Consistent with previously published reports, male predominance was observed in AML, ALL and MDS. The median age of diagnosis for most of these malignancies was comparable to Eastern countries, but lower than what was observed in the West. However, the age-specific incidence rates were consistent with global trends: all incidence rates were found to increase dramatically with age, except for ALL, in which it peaked in the pediatric age group. A decreasing trend of the ASIRs of CML and ALL and increasing trend of the ASIRs of MDS and MM, compared to previous reports, were observed in Bahrain and this is in line with the global trends.

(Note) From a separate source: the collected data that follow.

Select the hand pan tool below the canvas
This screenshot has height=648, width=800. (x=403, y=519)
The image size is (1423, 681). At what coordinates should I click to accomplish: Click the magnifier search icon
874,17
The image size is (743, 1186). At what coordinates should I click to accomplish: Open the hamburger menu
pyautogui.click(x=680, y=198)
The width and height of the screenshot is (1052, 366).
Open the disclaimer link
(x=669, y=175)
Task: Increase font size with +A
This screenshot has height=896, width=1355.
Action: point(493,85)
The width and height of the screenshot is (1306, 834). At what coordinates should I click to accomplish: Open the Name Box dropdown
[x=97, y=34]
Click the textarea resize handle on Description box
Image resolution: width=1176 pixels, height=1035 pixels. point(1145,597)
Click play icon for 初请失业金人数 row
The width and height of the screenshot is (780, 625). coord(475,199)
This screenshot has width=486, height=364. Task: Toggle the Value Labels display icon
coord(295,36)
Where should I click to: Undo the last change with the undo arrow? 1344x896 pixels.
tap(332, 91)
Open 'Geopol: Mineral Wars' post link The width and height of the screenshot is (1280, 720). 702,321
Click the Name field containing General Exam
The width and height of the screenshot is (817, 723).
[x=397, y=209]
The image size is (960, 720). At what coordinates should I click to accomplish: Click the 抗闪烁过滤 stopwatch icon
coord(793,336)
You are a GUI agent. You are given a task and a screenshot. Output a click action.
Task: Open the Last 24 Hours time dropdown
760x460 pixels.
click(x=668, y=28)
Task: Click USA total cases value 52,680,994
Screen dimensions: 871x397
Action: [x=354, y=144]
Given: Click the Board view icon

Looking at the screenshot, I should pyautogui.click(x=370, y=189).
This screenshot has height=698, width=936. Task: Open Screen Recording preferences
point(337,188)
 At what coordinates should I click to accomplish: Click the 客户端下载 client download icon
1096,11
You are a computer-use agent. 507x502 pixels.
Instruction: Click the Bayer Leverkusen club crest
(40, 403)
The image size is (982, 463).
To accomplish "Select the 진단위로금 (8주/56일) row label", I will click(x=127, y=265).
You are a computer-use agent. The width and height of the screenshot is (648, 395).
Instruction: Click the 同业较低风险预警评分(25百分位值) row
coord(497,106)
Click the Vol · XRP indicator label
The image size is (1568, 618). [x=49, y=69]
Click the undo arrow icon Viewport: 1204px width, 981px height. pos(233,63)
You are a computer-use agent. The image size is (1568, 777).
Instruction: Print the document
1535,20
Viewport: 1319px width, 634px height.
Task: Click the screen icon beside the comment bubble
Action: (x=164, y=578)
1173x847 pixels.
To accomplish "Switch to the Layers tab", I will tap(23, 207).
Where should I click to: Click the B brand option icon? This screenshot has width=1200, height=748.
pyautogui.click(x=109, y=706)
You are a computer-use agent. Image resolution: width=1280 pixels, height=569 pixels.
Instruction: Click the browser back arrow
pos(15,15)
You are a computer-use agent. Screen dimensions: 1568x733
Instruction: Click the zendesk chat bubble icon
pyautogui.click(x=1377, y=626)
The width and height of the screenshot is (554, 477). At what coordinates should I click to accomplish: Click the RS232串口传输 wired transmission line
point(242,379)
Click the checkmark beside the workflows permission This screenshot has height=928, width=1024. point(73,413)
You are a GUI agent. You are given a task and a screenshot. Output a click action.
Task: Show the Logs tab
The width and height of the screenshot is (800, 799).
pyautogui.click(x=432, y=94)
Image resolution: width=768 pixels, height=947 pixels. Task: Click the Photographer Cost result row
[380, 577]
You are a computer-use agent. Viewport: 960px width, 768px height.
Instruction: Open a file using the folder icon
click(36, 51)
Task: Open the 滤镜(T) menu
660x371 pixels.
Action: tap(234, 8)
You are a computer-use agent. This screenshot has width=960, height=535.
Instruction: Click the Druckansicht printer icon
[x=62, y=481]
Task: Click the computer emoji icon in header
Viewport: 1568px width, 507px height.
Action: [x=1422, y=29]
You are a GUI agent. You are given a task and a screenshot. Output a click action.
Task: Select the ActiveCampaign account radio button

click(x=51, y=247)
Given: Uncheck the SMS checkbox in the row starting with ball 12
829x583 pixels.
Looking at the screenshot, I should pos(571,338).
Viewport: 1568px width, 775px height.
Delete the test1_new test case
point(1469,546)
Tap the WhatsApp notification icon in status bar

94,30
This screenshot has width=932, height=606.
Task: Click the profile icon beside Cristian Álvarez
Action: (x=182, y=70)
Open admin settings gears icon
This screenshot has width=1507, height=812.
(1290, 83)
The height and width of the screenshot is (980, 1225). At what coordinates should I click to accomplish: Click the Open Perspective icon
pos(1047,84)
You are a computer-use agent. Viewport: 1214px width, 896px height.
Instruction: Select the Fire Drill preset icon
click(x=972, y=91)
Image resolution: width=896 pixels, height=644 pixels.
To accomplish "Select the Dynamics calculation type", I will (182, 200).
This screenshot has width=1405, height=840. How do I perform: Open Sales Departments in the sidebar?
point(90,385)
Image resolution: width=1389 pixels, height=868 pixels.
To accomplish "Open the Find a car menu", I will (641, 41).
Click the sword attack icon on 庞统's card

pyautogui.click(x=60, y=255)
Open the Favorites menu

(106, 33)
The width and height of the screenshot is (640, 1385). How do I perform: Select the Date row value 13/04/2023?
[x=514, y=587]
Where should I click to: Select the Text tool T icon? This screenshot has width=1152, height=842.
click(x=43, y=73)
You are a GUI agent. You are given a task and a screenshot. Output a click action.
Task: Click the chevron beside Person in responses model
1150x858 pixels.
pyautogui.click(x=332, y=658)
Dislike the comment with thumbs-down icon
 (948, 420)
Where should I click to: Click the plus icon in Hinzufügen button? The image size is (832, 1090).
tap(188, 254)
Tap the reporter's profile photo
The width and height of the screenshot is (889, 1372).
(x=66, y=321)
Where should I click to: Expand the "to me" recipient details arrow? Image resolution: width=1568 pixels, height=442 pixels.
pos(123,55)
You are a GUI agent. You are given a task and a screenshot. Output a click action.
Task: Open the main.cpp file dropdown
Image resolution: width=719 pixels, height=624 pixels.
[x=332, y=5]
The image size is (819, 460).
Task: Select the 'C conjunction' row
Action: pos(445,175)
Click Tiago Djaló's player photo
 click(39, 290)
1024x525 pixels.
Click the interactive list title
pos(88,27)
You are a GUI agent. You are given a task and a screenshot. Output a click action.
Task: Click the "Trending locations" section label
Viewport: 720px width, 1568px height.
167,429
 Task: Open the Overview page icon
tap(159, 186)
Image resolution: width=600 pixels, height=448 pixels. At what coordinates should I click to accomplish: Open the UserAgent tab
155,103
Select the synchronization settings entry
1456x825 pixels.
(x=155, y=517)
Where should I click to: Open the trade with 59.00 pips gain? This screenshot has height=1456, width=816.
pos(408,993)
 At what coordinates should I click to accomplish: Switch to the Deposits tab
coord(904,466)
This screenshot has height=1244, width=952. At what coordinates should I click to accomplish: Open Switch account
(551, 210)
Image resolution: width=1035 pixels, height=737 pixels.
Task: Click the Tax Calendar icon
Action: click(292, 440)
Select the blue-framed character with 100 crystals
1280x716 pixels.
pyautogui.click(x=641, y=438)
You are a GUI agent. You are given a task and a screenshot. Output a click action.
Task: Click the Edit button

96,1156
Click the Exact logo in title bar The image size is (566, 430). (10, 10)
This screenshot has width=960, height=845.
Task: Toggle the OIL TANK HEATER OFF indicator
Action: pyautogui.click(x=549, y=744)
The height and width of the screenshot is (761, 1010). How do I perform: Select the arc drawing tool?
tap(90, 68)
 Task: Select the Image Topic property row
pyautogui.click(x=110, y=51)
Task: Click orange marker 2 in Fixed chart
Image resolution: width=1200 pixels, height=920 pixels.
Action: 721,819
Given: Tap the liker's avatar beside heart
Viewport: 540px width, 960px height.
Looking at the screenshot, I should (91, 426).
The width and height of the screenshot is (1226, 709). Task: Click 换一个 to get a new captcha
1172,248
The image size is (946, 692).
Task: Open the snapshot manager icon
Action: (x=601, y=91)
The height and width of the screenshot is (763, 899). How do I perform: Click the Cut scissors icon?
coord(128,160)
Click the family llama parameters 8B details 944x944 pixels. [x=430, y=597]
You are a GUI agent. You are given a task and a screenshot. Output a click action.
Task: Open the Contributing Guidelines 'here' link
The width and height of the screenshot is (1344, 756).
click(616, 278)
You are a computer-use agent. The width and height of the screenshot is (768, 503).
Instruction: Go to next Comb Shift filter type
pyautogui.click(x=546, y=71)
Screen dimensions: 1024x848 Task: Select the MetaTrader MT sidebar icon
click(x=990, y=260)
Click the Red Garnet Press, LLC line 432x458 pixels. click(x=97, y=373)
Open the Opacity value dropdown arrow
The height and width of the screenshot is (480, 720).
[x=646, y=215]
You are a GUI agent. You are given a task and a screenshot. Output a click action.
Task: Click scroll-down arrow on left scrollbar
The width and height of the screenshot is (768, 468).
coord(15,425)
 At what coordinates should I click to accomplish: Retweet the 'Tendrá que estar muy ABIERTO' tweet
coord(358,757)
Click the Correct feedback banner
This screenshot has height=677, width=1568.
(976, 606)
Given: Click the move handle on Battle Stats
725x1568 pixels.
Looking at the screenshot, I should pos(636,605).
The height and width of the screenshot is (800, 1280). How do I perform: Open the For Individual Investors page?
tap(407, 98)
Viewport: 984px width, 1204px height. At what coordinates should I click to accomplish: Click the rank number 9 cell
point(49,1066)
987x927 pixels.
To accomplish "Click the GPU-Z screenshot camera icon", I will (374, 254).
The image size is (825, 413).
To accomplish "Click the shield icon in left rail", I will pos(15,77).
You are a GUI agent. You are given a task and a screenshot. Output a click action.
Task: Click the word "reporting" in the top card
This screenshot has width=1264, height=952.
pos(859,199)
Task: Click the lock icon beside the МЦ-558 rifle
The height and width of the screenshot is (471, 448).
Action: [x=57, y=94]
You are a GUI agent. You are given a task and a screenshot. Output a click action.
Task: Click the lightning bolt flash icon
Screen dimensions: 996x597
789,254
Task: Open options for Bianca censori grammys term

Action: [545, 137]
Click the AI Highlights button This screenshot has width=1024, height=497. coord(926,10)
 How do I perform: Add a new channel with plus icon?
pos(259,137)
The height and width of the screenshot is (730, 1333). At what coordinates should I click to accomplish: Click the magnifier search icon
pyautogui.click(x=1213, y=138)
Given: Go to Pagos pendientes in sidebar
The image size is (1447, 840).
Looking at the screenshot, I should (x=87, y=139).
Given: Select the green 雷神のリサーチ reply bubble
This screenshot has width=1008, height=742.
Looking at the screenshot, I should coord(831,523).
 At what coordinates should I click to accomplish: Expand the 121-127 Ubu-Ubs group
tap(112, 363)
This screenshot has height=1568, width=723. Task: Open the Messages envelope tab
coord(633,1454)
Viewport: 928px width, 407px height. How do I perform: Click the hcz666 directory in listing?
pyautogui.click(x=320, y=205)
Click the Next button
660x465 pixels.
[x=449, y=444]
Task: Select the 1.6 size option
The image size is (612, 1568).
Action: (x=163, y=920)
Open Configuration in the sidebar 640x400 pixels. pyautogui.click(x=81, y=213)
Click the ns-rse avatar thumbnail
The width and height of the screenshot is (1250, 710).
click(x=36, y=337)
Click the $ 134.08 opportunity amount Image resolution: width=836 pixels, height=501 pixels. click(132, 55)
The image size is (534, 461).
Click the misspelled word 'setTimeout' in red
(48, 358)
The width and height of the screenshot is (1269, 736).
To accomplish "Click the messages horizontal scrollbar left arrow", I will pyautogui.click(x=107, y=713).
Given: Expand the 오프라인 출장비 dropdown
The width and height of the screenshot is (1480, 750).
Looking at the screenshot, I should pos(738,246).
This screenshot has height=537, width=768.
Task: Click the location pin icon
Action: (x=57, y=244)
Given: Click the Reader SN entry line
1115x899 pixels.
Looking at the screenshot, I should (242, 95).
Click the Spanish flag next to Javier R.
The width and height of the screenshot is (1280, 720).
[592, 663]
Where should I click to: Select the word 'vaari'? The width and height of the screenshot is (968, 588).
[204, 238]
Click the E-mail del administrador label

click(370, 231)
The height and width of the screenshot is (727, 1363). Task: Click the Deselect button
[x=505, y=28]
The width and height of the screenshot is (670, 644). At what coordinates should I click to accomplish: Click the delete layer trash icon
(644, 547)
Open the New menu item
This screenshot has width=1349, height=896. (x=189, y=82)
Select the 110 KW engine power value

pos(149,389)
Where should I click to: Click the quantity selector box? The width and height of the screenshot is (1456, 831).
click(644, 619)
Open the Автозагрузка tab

The limitations of our study should be noted. First, the limited number of hematologic malignancy cases in our study is due to Bahrain's small population. Second, our study was not based on cancer registry data; however, SMC was the only referral diagnostic oncology center for all hematologic malignancies in Bahrain during the study period. Therefore, the data are reliably pertinent to the population. Further studies are needed to understand the epidemiology and identify risk factors of these neoplasms for implementing tailored preventive strategies in this part of the world.

Funding

This research did not receive any specific grant from funding agencies in the public, commercial, or not-for-profit sectors.

Acknowledgments

The contribution of Dr. Urmil Prabha Brahmi in collation and documentation of data is acknowledged.